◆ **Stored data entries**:
····················

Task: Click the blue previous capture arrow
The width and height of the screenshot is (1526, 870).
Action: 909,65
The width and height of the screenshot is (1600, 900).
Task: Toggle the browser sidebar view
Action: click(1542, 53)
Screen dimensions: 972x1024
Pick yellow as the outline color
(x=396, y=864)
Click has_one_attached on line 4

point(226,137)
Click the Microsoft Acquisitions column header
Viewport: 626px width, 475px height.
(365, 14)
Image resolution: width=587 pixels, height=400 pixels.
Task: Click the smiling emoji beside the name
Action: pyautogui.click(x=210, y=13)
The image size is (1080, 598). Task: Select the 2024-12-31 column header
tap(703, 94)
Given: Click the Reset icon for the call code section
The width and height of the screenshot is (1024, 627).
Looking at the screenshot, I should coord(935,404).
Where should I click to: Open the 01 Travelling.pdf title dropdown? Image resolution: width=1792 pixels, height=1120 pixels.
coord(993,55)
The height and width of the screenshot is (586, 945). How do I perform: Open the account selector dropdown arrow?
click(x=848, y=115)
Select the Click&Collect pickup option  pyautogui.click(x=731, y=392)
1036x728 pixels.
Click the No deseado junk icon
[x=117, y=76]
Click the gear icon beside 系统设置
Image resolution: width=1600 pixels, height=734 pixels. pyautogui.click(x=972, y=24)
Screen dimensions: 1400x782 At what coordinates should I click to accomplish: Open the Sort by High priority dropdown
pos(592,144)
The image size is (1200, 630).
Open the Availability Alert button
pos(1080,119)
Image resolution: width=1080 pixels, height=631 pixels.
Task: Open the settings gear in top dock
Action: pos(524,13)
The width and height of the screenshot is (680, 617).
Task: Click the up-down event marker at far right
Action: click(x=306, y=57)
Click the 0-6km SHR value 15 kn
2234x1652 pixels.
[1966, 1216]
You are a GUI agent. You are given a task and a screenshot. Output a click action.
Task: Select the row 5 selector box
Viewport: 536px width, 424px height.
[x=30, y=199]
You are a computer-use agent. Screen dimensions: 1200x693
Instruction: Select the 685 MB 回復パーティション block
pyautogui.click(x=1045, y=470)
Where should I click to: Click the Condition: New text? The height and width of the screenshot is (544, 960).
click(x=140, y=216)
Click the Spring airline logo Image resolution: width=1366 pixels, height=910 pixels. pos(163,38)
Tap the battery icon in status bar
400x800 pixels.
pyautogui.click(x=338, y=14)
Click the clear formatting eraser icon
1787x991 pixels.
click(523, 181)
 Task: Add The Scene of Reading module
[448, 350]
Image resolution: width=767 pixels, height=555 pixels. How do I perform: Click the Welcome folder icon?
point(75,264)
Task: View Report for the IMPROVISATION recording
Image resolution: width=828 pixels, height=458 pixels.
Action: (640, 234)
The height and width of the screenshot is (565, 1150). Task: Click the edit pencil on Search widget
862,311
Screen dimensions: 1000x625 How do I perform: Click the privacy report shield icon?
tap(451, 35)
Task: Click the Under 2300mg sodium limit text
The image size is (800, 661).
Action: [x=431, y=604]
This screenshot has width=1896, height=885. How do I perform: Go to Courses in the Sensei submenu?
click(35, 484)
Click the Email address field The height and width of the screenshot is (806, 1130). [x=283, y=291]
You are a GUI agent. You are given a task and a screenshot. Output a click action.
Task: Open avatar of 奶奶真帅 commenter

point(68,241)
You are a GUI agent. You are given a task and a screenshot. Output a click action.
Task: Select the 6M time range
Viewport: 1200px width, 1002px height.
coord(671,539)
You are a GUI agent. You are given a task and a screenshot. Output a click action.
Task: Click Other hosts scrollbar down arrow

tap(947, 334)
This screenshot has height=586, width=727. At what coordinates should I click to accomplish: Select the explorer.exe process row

····················

◆ **TRY IT**:
Word for word, please print every line from the beginning of the records to the line bearing "The image size is (1200, 630).", counting both ends and stopping there.

◆ **EXERCISE RESPONSE**:
Task: Click the blue previous capture arrow
The width and height of the screenshot is (1526, 870).
Action: 909,65
The width and height of the screenshot is (1600, 900).
Task: Toggle the browser sidebar view
Action: click(1542, 53)
Screen dimensions: 972x1024
Pick yellow as the outline color
(x=396, y=864)
Click has_one_attached on line 4

point(226,137)
Click the Microsoft Acquisitions column header
Viewport: 626px width, 475px height.
(365, 14)
Image resolution: width=587 pixels, height=400 pixels.
Task: Click the smiling emoji beside the name
Action: pyautogui.click(x=210, y=13)
The image size is (1080, 598). Task: Select the 2024-12-31 column header
tap(703, 94)
Given: Click the Reset icon for the call code section
The width and height of the screenshot is (1024, 627).
Looking at the screenshot, I should coord(935,404).
Where should I click to: Open the 01 Travelling.pdf title dropdown? Image resolution: width=1792 pixels, height=1120 pixels.
coord(993,55)
The height and width of the screenshot is (586, 945). How do I perform: Open the account selector dropdown arrow?
click(x=848, y=115)
Select the Click&Collect pickup option  pyautogui.click(x=731, y=392)
1036x728 pixels.
Click the No deseado junk icon
[x=117, y=76]
Click the gear icon beside 系统设置
Image resolution: width=1600 pixels, height=734 pixels. pyautogui.click(x=972, y=24)
Screen dimensions: 1400x782 At what coordinates should I click to accomplish: Open the Sort by High priority dropdown
pos(592,144)
The image size is (1200, 630).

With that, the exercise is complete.